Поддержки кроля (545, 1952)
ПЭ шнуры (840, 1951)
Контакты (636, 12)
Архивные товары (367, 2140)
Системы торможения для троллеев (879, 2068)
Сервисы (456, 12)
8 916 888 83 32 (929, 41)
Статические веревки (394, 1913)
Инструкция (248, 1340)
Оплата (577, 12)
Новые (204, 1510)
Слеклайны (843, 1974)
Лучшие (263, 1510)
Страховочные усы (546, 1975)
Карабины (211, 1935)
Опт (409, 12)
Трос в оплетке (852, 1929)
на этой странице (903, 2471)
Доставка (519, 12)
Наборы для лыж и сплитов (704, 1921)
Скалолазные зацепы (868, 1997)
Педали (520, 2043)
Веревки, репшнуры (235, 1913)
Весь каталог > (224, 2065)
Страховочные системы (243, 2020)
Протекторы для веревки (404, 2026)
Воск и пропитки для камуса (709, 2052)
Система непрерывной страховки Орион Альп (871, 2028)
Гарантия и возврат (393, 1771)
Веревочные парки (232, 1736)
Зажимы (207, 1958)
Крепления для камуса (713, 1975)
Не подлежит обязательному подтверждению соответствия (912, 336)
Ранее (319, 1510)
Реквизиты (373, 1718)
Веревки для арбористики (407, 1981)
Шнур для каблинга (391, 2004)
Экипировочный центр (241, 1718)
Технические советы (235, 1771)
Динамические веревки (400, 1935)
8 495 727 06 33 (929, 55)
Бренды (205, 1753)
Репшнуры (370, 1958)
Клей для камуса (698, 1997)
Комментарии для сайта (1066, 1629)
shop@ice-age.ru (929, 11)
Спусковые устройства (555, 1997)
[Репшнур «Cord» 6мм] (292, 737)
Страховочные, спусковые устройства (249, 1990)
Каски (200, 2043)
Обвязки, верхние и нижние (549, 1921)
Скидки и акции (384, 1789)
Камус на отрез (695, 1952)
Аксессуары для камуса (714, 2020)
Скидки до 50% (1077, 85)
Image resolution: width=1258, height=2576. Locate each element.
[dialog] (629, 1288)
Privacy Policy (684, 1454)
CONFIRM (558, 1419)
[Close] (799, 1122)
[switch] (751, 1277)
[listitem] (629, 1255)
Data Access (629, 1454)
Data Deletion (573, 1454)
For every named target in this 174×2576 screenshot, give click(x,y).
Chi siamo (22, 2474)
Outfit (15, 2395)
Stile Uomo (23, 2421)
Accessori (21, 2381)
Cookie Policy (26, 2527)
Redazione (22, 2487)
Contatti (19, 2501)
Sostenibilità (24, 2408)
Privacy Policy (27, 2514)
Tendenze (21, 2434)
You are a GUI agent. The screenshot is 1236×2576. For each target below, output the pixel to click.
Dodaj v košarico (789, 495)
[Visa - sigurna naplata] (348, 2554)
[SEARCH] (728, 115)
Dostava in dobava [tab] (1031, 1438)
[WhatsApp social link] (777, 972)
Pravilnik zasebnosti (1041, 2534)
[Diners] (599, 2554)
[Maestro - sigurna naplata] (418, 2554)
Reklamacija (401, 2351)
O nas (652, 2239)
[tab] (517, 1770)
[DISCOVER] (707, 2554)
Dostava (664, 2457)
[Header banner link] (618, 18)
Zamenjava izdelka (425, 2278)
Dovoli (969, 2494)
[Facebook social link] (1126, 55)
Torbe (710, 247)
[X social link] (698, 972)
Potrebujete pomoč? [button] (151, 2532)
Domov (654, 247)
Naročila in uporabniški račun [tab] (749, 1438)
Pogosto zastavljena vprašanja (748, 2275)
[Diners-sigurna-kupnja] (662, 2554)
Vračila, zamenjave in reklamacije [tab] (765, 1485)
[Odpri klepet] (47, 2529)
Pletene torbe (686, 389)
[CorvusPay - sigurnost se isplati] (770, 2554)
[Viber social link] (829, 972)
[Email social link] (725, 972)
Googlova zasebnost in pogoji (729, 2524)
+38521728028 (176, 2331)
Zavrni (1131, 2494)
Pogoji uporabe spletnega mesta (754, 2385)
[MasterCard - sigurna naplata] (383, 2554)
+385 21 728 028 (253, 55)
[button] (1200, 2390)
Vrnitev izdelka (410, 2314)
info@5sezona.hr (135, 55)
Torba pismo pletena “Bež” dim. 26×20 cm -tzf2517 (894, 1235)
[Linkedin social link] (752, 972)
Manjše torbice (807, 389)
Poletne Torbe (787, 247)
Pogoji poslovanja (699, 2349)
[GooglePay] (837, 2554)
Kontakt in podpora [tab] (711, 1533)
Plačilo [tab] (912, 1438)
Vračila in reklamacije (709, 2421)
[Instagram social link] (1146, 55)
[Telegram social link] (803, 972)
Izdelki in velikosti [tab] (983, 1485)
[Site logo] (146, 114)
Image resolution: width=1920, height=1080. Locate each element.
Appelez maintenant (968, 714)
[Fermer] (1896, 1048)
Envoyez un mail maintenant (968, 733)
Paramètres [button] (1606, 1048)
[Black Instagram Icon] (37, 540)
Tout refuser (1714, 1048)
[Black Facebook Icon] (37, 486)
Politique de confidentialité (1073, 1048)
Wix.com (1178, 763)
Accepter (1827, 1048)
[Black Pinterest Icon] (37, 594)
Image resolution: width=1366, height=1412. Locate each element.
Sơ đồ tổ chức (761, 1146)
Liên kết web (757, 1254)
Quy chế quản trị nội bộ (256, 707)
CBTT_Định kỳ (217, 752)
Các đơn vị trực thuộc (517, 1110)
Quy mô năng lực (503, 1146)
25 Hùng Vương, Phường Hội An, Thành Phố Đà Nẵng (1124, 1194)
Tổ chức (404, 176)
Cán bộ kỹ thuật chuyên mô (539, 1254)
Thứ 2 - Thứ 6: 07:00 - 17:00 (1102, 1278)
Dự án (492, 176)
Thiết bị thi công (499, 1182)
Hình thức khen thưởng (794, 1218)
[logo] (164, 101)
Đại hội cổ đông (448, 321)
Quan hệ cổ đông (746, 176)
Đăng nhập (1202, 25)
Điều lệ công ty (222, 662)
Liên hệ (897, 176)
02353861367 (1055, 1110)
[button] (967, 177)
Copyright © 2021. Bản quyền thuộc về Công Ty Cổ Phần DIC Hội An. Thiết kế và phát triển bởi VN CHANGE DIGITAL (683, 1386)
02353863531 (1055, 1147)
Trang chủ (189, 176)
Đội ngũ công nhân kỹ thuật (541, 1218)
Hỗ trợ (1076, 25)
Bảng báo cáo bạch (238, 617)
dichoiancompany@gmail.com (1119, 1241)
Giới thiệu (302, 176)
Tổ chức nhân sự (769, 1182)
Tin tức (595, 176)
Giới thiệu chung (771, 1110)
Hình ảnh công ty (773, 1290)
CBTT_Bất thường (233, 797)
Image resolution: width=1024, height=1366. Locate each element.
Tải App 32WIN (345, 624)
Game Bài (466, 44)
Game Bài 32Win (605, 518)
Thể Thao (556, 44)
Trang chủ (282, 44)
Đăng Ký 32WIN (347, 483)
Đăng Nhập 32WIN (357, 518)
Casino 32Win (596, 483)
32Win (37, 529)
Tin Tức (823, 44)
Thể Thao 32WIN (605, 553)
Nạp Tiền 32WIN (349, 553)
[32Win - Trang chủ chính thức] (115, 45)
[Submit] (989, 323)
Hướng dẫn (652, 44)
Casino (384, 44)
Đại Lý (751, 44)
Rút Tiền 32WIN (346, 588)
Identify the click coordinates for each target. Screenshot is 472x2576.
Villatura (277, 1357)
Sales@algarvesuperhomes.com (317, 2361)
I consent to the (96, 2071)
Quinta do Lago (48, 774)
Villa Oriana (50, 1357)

###

▶ EXERCISE BRIEF
Looking at the data above, return every line from the one with "Страховочные системы (243, 2020)" down to the one with "Chi siamo (22, 2474)", exactly and inclusively.

▶ SOLUTION TO THE EXERCISE
Страховочные системы (243, 2020)
Протекторы для веревки (404, 2026)
Воск и пропитки для камуса (709, 2052)
Система непрерывной страховки Орион Альп (871, 2028)
Гарантия и возврат (393, 1771)
Веревочные парки (232, 1736)
Зажимы (207, 1958)
Крепления для камуса (713, 1975)
Не подлежит обязательному подтверждению соответствия (912, 336)
Ранее (319, 1510)
Реквизиты (373, 1718)
Веревки для арбористики (407, 1981)
Шнур для каблинга (391, 2004)
Экипировочный центр (241, 1718)
Технические советы (235, 1771)
Динамические веревки (400, 1935)
8 495 727 06 33 (929, 55)
Бренды (205, 1753)
Репшнуры (370, 1958)
Клей для камуса (698, 1997)
Комментарии для сайта (1066, 1629)
shop@ice-age.ru (929, 11)
Спусковые устройства (555, 1997)
[Репшнур «Cord» 6мм] (292, 737)
Страховочные, спусковые устройства (249, 1990)
Каски (200, 2043)
Обвязки, верхние и нижние (549, 1921)
Скидки и акции (384, 1789)
Камус на отрез (695, 1952)
Аксессуары для камуса (714, 2020)
Скидки до 50% (1077, 85)
Image resolution: width=1258, height=2576. Locate each element.
[dialog] (629, 1288)
Privacy Policy (684, 1454)
CONFIRM (558, 1419)
[Close] (799, 1122)
[switch] (751, 1277)
[listitem] (629, 1255)
Data Access (629, 1454)
Data Deletion (573, 1454)
For every named target in this 174×2576 screenshot, give click(x,y).
Chi siamo (22, 2474)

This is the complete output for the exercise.